Sylvia H. Rambo, United States District Judge.

The opinion of the court was delivered by: RAMBO



 Procedural Background

 Pro se plaintiff Michael Kindness instituted this action in the Court of Common Pleas of Dauphin County, Pennsylvania on or about October 23, 1986. On November 14, 1986, defendants Donald J. Spang and Robert A. Yohe filed a petition for removal of the action to this court, together with a removal bond, pursuant to 28 U.S.C. §§ 1441 and 1446.

 On November 19, 1986, defendants filed their answer to plaintiff's complaint. On November 20, 1986, plaintiff filed a petition to remand, to which defendants responded on December 5, 1987.

 Factual Background

 Plaintiff is an employee of Bethlehem Steel Corporation (Bethlehem Steel), working at the Steelton plant in Steelton, Pennsylvania. Complaint at para. 1. Defendant Donald J. Spang is employed by Bethlehem Steel as a Superintendent of Labor Relation. Complaint at para. 2. Defendant Robert A. Yohe is employed by Bethlehem Steel as a Superintendent in the Control Department. Complaint at para. 2.

 The basis of the complaint against defendants is that they allegedly gave slanderous testimony against plaintiff during a hearing held at Bethlehem Steel-Steelton Plant on January 20, 1986. Complaint at para. 22. On January 20, 1986, an arbitration hearing was conducted at the Steelton Plant between Bethlehem Steel and the United Steelworkers of America, Local Union No. 1688 (Union), concerning Grievance No. 83-07198. Petition for Removal at para. 6. The grievance proceeding was held in accordance with the collective bargaining agreement in effect between Bethlehem Steel and the Union, which agreement governed the terms and conditions of plaintiff's employment. Petition for Removal at para. 7.

 The specific incident which forms the basis of the complaint involves the alleged assault between plaintiff and another Bethlehem Steel Employee on August 16, 1984. Complaint at para. 16. After the incident, as part of their duties as managers at Bethlehem Steel, defendants investigated the charge of an employee dispute. As a result of the investigation, plaintiff was suspended from work for thirty days. Plaintiff subsequently filed a grievance, which culminated in the January 20, 1986 hearing.

RECORDED DATA>

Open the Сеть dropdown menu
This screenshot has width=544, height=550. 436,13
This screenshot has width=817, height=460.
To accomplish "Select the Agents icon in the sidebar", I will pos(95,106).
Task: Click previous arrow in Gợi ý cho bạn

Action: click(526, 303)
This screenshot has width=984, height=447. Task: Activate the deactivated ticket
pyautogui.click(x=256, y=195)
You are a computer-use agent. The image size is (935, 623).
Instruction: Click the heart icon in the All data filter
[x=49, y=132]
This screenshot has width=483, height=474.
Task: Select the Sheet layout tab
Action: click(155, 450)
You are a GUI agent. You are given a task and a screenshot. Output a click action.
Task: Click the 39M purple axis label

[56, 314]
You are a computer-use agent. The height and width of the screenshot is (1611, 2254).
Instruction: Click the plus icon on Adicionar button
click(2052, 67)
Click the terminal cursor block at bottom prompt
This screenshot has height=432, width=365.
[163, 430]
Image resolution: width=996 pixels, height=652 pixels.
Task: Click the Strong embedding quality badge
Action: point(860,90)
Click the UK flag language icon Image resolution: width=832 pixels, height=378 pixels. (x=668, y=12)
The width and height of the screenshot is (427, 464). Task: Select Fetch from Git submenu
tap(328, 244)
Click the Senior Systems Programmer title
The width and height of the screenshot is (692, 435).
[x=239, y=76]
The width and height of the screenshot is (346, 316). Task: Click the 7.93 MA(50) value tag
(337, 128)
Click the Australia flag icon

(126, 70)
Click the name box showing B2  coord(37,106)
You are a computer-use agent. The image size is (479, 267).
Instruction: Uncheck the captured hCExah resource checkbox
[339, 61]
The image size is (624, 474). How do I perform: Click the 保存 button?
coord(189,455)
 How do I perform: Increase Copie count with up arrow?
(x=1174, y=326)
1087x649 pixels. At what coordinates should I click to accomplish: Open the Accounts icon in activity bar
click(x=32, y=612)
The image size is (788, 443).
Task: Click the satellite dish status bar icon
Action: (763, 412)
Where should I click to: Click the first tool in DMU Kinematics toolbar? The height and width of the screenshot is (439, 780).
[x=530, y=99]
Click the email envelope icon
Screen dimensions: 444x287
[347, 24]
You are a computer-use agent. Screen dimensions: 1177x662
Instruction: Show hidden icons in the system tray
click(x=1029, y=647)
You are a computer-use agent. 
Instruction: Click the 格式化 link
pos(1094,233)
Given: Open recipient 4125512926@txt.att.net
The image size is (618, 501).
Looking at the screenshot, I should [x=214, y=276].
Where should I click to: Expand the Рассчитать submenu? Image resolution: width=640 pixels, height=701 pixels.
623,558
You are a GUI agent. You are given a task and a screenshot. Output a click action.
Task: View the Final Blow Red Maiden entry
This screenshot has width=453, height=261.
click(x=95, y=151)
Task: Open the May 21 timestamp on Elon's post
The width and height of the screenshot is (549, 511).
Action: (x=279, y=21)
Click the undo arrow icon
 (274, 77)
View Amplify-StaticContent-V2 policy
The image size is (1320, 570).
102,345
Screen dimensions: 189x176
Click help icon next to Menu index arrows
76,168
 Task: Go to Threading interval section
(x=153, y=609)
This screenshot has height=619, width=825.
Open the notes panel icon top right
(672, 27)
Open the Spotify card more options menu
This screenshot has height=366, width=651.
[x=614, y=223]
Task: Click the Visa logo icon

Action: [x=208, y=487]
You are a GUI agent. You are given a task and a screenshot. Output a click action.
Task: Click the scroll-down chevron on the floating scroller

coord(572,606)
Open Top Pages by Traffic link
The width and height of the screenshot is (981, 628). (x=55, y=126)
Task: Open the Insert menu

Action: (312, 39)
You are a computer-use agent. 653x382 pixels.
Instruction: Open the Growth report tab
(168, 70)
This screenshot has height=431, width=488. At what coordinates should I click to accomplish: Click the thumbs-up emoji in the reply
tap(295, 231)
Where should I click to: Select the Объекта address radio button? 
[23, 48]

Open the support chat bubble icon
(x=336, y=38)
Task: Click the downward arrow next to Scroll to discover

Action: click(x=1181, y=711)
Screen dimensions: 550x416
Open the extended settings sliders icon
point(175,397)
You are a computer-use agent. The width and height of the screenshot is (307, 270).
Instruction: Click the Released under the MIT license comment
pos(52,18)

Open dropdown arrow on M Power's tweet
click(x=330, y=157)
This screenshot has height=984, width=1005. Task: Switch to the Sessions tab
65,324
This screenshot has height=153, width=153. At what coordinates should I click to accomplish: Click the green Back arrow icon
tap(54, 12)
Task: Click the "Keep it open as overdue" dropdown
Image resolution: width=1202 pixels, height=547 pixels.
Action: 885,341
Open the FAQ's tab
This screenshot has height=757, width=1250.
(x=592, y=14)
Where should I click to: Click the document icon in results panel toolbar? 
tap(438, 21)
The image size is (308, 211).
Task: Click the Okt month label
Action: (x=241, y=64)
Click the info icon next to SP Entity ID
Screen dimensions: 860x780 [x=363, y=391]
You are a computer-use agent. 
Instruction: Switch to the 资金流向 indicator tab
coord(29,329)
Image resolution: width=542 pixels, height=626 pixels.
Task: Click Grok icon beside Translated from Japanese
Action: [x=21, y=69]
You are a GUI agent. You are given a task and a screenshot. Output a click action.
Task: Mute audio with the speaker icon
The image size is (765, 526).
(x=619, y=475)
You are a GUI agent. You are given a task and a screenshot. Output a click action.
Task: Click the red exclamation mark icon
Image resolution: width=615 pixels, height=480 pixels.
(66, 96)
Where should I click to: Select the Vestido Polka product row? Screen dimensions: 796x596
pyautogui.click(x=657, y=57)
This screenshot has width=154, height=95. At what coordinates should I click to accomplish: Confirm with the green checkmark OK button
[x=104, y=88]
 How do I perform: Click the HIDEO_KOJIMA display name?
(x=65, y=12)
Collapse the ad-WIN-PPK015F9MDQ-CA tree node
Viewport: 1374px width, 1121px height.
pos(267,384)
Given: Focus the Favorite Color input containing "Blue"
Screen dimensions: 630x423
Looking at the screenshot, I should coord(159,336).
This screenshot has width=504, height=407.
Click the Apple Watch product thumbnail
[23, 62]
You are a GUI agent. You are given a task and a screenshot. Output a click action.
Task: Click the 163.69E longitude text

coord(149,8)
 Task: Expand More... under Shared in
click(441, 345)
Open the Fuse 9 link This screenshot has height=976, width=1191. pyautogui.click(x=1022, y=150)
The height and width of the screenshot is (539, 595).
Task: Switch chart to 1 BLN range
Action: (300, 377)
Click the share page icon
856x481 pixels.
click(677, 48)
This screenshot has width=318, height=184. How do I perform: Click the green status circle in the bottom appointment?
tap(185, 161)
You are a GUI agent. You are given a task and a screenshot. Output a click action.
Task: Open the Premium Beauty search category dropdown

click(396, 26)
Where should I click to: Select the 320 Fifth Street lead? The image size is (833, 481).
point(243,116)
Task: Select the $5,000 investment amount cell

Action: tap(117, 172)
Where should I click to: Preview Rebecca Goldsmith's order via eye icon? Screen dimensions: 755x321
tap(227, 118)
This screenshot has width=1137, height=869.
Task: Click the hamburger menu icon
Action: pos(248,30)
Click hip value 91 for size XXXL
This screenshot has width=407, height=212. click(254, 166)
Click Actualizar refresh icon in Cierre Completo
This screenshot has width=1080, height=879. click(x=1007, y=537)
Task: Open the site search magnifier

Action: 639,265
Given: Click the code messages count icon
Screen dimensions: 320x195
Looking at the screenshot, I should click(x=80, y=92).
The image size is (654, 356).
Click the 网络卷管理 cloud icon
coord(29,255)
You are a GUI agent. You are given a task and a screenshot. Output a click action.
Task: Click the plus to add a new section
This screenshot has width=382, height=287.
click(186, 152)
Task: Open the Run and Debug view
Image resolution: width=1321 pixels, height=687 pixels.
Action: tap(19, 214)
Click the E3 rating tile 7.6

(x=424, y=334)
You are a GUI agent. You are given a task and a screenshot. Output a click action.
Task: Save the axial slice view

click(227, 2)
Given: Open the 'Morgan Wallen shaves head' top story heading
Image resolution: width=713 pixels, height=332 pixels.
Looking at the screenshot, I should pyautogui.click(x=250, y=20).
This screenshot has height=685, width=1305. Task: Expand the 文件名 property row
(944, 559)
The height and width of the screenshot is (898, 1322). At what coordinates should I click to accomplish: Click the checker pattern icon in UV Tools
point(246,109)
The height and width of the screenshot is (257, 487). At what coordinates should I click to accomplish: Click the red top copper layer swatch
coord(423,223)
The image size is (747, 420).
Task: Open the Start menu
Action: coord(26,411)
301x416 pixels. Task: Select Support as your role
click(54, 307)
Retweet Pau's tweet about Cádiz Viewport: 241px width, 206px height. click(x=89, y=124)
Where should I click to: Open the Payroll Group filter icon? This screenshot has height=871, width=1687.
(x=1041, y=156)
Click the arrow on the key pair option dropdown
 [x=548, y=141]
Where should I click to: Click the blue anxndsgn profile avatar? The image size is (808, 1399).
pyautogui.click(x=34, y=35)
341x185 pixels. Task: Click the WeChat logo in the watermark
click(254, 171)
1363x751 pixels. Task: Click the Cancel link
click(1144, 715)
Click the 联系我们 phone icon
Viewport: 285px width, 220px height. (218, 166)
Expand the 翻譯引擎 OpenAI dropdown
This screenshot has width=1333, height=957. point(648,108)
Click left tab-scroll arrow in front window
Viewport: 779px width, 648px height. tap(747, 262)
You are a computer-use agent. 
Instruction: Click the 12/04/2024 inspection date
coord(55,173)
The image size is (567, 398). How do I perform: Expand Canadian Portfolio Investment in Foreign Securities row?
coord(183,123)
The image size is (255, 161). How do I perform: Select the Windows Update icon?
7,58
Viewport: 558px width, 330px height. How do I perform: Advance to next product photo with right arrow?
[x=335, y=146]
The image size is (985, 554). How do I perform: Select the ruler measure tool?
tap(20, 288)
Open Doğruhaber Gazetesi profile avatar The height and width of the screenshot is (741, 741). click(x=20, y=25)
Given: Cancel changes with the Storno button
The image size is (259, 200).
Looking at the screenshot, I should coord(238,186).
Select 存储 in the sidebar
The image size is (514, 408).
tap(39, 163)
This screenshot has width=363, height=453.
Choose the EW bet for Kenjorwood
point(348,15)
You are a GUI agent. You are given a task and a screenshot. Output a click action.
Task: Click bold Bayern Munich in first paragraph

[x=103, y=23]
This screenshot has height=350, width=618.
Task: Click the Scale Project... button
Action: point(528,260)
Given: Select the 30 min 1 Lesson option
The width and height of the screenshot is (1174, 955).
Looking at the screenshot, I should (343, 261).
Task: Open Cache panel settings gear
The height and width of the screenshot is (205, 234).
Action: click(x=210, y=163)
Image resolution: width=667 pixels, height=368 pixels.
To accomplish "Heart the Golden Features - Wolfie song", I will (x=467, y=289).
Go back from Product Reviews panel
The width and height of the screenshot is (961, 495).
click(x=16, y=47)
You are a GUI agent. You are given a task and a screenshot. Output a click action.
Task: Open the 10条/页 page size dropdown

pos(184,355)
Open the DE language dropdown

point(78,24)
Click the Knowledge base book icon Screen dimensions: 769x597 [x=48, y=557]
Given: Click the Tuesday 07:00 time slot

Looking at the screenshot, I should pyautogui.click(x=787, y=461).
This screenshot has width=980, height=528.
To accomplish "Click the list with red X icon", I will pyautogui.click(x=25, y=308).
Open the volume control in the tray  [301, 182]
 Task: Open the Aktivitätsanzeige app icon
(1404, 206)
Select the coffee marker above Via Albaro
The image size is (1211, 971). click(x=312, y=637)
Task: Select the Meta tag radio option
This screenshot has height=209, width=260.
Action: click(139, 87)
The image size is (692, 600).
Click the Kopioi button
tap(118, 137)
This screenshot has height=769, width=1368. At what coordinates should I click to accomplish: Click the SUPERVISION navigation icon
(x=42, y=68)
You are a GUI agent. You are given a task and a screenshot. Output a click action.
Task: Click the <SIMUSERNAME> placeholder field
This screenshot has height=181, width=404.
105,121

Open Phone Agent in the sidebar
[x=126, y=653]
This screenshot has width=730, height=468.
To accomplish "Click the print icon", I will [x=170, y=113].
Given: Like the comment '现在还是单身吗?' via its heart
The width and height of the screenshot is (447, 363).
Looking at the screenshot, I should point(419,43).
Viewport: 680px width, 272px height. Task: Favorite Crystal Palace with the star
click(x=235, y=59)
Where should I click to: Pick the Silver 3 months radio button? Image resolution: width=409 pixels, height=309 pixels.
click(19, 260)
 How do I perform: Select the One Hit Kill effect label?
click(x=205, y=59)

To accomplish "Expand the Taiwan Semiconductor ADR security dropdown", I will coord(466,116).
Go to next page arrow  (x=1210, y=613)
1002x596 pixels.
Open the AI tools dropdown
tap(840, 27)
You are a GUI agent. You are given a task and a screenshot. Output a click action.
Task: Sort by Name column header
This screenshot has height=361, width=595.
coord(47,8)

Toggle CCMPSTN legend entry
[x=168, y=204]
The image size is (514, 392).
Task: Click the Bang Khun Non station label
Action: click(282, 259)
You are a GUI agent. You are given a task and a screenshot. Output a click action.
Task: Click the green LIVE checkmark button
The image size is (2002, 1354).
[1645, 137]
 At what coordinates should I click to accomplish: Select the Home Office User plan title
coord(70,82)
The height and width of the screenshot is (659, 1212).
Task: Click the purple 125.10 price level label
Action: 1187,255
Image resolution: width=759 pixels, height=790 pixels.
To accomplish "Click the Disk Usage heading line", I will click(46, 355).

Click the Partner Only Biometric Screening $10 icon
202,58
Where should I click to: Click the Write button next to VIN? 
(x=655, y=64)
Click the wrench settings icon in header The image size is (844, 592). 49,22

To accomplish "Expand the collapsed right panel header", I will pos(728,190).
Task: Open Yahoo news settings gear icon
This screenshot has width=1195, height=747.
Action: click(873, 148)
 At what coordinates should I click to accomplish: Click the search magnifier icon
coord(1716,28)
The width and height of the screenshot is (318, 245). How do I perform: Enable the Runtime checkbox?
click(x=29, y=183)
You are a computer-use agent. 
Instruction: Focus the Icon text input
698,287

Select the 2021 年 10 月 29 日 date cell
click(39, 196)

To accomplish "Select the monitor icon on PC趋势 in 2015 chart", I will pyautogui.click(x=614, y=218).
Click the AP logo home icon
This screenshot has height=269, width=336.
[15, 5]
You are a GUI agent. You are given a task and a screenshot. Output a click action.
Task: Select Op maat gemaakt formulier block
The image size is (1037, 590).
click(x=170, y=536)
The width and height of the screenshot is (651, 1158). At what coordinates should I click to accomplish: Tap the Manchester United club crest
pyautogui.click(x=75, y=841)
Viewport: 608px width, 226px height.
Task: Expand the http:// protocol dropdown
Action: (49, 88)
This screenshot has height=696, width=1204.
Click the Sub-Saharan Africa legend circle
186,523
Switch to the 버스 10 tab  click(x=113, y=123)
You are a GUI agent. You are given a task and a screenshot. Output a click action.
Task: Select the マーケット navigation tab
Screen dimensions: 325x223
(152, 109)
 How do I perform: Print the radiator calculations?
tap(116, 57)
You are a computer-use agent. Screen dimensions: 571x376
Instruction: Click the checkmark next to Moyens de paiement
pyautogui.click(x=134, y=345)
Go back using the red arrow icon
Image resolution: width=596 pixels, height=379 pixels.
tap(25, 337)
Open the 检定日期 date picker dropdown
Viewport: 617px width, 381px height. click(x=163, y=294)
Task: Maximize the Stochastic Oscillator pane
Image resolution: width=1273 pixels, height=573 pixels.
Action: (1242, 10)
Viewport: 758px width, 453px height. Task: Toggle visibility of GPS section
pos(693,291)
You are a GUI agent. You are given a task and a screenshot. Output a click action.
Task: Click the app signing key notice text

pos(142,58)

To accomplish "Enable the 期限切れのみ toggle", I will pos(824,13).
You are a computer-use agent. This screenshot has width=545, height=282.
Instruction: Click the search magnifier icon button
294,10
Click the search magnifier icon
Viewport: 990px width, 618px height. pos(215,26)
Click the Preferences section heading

EXERCISE REQUIREMENTS>
(A) Print the part of the court opinion starting at "Pro se plaintiff" and ending at "December 5, 1987.".
(B) Name every person the court opinion mentions by name.
The material has no connection to the court opinion.

THE REPLIES>
(A)
Pro se plaintiff Michael Kindness instituted this action in the Court of Common Pleas of Dauphin County, Pennsylvania on or about October 23, 1986. On November 14, 1986, defendants Donald J. Spang and Robert A. Yohe filed a petition for removal of the action to this court, together with a removal bond, pursuant to 28 U.S.C. §§ 1441 and 1446.

 On November 19, 1986, defendants filed their answer to plaintiff's complaint. On November 20, 1986, plaintiff filed a petition to remand, to which defendants responded on December 5, 1987.

(B)
Sylvia H. Rambo
Michael Kindness
Donald J. Spang
Robert A. Yohe